In the opinion of former Philadelphia anchorman Larry Kane, Mr. Snyder "hasn't gotten the credit he deserves for changing the genre of talk television." He cites Charlie Rose as one of the current broadcasters who carries the Snyder influence.
Mr. Snyder's approach to interviewing was certainly inimitable.
"There was a lot of derring-do in his interviews," Gluck said. "He would go places more traditional interviewers wouldn't."
Interviewing the likes of Manson, punk rocker Johnny Rotten, and Plasmatics singer Wendy O. Williams, who famously blew up a TV on the show, earned Mr. Snyder some criticism.
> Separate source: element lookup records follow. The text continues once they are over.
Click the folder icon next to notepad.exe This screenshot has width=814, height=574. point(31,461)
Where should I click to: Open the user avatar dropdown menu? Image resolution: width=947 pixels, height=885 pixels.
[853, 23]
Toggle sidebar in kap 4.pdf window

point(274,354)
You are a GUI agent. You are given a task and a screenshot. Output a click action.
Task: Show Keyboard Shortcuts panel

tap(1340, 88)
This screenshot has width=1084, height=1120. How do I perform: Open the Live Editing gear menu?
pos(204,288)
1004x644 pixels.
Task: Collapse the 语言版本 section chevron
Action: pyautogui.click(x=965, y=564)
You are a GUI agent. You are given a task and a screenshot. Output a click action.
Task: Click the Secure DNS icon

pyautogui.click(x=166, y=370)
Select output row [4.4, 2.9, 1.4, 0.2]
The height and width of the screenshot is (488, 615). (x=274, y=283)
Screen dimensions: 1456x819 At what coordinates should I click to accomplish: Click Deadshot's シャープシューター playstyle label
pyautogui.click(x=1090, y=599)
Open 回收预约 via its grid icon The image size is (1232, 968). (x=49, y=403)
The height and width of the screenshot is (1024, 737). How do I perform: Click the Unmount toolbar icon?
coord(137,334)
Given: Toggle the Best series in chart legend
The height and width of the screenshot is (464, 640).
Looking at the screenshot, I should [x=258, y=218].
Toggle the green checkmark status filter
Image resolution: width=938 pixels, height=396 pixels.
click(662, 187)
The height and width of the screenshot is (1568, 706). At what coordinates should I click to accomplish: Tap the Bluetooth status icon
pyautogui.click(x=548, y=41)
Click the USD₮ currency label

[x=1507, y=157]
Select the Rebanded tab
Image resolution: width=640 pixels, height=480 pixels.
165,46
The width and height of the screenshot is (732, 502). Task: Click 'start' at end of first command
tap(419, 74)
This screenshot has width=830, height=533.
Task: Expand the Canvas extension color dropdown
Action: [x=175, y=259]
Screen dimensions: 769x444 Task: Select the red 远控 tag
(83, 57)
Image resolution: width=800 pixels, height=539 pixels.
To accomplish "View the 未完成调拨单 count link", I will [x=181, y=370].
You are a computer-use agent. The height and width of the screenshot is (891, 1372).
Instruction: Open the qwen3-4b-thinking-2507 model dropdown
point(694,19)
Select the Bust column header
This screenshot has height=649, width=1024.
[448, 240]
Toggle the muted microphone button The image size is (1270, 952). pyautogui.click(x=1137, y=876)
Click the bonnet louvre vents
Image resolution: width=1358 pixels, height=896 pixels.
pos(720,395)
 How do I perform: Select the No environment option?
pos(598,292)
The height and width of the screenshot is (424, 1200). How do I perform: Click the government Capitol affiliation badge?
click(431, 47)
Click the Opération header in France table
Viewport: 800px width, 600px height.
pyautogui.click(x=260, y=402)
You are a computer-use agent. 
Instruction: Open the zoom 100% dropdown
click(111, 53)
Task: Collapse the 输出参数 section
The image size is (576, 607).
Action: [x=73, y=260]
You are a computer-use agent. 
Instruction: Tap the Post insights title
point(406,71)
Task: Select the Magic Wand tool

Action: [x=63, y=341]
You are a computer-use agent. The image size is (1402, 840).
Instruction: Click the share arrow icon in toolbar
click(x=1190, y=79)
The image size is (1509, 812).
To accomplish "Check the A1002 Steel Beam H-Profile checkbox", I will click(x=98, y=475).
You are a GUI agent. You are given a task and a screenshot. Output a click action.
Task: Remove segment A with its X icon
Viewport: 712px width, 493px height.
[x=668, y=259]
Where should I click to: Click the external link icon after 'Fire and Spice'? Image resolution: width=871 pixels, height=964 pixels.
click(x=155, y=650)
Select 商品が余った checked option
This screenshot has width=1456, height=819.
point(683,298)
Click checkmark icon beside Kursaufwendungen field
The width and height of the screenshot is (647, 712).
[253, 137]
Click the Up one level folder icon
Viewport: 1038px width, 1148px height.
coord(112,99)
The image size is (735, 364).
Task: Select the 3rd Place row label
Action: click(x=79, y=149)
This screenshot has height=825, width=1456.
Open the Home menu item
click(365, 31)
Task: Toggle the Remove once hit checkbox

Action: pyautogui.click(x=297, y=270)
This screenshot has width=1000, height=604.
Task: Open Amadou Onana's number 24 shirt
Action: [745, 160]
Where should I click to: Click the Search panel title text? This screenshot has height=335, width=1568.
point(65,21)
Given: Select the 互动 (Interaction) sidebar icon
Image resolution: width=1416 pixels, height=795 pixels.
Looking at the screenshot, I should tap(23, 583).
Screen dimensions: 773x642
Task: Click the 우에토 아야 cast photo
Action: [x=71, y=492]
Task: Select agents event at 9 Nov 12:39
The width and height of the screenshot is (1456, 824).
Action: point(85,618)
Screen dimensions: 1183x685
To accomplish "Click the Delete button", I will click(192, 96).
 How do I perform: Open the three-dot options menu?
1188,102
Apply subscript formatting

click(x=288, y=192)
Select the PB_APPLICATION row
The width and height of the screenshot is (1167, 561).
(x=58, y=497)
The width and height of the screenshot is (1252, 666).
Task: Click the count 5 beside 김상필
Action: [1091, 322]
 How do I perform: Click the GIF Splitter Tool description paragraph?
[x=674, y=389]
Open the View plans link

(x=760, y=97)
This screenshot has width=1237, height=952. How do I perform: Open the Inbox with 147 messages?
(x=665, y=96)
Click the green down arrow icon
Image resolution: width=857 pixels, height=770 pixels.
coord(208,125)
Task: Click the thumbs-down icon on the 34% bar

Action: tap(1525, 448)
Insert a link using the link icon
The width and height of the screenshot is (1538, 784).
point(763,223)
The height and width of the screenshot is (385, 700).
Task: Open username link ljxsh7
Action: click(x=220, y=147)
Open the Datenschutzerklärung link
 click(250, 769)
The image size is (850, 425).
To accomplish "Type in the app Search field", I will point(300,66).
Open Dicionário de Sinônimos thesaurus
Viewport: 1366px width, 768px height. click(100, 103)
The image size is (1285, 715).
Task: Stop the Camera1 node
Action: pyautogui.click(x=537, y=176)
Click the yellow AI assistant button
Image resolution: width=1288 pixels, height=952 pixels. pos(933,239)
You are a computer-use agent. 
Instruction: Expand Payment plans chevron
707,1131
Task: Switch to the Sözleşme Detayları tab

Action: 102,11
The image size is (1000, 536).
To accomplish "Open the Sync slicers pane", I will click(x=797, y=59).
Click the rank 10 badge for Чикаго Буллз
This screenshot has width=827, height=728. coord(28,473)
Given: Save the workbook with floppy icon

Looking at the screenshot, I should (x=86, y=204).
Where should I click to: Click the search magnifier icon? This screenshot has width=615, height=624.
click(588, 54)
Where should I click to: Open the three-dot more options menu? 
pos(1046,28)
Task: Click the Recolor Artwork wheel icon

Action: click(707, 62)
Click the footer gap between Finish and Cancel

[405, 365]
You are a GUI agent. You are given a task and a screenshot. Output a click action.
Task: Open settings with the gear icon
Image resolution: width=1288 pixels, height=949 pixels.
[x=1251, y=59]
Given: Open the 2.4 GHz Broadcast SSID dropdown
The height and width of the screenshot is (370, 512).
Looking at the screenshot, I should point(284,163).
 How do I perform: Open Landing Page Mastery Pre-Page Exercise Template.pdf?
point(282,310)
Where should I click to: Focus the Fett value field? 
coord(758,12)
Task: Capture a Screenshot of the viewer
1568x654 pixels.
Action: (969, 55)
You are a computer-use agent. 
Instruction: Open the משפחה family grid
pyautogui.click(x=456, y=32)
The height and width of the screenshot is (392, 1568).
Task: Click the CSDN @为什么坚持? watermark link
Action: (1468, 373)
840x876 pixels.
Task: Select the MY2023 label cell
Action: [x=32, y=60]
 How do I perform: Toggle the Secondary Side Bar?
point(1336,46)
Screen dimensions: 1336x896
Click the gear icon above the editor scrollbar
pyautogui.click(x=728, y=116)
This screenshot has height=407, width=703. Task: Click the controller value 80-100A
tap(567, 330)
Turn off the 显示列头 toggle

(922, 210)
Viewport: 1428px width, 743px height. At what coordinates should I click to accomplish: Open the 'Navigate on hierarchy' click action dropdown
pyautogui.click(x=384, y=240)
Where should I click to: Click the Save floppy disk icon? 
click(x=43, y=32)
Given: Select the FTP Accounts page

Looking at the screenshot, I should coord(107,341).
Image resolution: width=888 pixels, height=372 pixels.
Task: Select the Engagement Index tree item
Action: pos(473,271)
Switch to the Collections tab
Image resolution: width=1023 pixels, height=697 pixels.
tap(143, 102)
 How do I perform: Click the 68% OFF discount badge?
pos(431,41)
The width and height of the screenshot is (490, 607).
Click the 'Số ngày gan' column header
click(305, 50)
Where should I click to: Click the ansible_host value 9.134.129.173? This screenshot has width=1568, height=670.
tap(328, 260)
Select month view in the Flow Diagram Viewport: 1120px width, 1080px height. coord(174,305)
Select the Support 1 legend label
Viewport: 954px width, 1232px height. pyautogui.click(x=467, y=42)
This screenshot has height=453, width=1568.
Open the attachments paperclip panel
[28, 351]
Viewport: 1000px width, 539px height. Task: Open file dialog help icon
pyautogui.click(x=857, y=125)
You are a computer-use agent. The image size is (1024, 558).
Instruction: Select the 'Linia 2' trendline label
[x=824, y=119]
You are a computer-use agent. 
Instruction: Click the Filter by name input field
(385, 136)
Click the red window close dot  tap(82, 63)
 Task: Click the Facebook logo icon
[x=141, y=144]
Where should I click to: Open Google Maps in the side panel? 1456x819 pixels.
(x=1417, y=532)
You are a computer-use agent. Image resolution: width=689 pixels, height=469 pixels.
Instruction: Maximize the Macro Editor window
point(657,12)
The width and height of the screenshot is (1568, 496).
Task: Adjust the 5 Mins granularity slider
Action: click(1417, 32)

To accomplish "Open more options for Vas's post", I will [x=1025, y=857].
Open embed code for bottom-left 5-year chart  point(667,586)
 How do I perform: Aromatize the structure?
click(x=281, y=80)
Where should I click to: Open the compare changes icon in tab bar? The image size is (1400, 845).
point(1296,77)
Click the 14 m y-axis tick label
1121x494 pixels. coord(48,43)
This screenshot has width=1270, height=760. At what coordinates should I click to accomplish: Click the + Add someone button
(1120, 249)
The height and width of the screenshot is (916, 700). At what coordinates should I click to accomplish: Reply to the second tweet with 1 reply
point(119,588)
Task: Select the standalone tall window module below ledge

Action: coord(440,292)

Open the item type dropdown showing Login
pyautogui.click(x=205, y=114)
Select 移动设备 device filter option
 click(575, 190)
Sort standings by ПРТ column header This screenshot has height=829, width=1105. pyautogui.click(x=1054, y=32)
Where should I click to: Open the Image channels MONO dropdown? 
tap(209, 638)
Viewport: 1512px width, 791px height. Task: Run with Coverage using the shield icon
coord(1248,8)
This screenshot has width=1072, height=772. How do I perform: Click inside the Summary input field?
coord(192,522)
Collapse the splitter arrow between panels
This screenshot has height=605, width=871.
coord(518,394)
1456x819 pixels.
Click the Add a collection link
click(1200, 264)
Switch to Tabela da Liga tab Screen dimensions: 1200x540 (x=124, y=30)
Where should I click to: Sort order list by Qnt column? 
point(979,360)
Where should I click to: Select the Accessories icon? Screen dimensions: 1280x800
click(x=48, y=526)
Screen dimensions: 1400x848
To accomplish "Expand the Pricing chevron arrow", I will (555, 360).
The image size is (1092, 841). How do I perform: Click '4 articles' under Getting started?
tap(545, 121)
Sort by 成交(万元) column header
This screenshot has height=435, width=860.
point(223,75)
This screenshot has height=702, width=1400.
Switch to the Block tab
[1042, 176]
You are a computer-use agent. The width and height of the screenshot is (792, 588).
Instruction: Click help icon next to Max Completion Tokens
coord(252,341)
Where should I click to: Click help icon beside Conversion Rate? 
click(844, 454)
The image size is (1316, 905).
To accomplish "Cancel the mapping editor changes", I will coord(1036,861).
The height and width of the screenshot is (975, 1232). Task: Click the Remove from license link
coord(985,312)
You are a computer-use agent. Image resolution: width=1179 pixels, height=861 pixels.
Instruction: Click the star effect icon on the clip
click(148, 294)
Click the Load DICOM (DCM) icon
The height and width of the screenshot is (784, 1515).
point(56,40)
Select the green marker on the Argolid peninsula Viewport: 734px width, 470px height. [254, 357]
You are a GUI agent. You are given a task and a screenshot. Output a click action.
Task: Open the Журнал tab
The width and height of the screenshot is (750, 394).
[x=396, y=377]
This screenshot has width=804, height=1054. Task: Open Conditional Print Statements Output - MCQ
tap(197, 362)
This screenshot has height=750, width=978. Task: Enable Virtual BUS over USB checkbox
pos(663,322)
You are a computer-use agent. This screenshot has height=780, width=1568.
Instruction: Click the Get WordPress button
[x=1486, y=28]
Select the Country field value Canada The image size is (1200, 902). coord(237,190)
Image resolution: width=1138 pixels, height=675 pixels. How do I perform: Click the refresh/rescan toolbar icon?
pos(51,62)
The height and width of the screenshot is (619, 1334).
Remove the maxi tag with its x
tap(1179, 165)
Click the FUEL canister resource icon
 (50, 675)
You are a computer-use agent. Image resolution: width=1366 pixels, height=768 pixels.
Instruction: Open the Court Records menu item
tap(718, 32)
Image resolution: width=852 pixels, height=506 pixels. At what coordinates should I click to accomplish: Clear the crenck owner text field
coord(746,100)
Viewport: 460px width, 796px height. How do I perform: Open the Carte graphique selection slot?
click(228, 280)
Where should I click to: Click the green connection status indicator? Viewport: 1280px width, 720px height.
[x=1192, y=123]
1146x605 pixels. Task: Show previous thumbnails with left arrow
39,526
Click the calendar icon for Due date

"The Tomorrow Show was often derided as being a tabloid program," Gluck said, "but in actuality [Mr. Snyder], like Mike Wallace, found a way to penetrate really interesting people who kept their guard up."
By the early 1980s, Tomorrow was running out of gas, and NBC canceled it in 1982, putting a new show with a young host named David Letterman in its place.
Mr. Snyder returned to the East Coast for an anchoring stint at WABC-TV in New York. Then, it was back to Southern California for a talk-radio show. He returned to TV with a cable show on CNBC in the early 1990s before Letterman brought him back to late-night network TV by installing him as host of the new Late, Late Show on CBS.
Mr. Snyder departed The Late, Late Show in 1998.
In 2005, he announced on his Web site that he had been diagnosed with chronic lymphocytic leukemia.
"When I was a kid, leukemia was a death sentence," he wrote. "Now, my doctors say it's treatable! With pills or chemotherapy or a combination of both. Lemme pause here on this word 'treatable.' "
Despite his relentless probing, Mr. Snyder wasn't unfair to those he interviewed, according to Brenner. "He wouldn't try to suddenly make you sit there in your underwear" with his questioning, the comedian said.
"And he had that laugh, which wasn't fake. He was one of a kind, truly one of a kind, but in a masterful way."
He is survived by a daughter, Anne Mari Snyder; two grandchildren; and his longtime companion, Pamela Burke.
Plans for services were not immediately available.